Court orders Shellharbour council to pay government's merger fight bill

Shellharbour mayor Marianne Saliba pictured in February, just after a phone call from Gareth Ward announced the merger between Shellharbour and Wollongong councils would not be going ahead. Picture: Robert Peet.
Shellharbour mayor Marianne Saliba pictured in February, just after a phone call from Gareth Ward announced the merger between Shellharbour and Wollongong councils would not be going ahead. Picture: Robert Peet.

Shellharbour council’s legal challenge may have successfully fended off a merger, but the city will still have to stump up for the NSW Government’s court costs.

On Thursday, three NSW Supreme Court judges dismissed the council’s appeal against paying the Minister for Local Government’s bill for a case the council lost in September last year.

Shellharbour mayor Marianne Saliba said she was disappointed in the decision, but declared it “a small price to pay for our independence”.

The costs order relates only to the initial anti-merger case the council lodged in the Land and Environment Court, which was dismissed, and not the subsequent appeals.

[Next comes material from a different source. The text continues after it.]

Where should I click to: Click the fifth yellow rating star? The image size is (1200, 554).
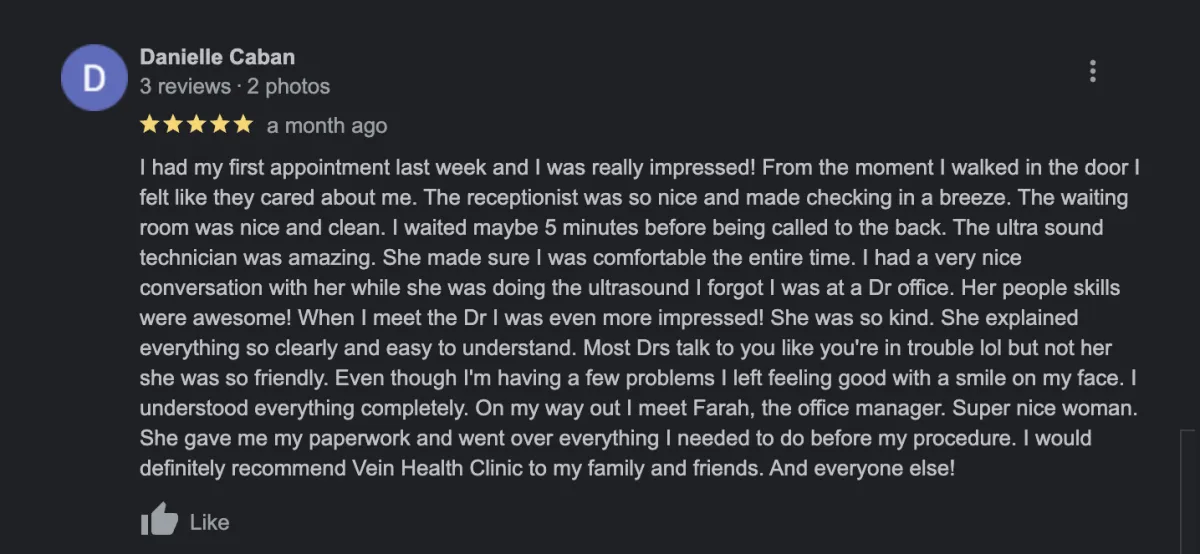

While the council’s drawn out legal proceedings meant the forced amalgamation with Wollongong was delayed, and ultimately stopped, they were were not the reason the two cities weren’t merged.

Instead, facing political pressure, newly elected Premier Gladys Berejiklian walked away from Mike Baird’s forced merger policy two days before Shellharbour’s final legal appeal was due to be heard.

In making their decision on costs, the Supreme Court judges noted that the council had “obtained the result it sought in the litigation as the result of a political decision by the government”, but that the minister’s legal fight against the council was not unreasonable.

Cr Saliba said she was “not really happy about” the court’s decision, but said she did not believe it would adversely affect the council’s finances.

Asked how much the city would be up for, a council spokeswoman said “a matter for the Crown Solicitor, on behalf of the Minister to take steps to advise council of the costs it will be claiming and to start the process to recover those costs”.

In February, the council said it had spent $225,000 for the matter to be heard in the NSW Land and Environment Court.

However, any remaining costs “have not yet been finalised and are currently confidential as per a council resolution”.

“Council will be be asked to consider a further resolution to release the costs once they have been finalised,” the spokeswoman said.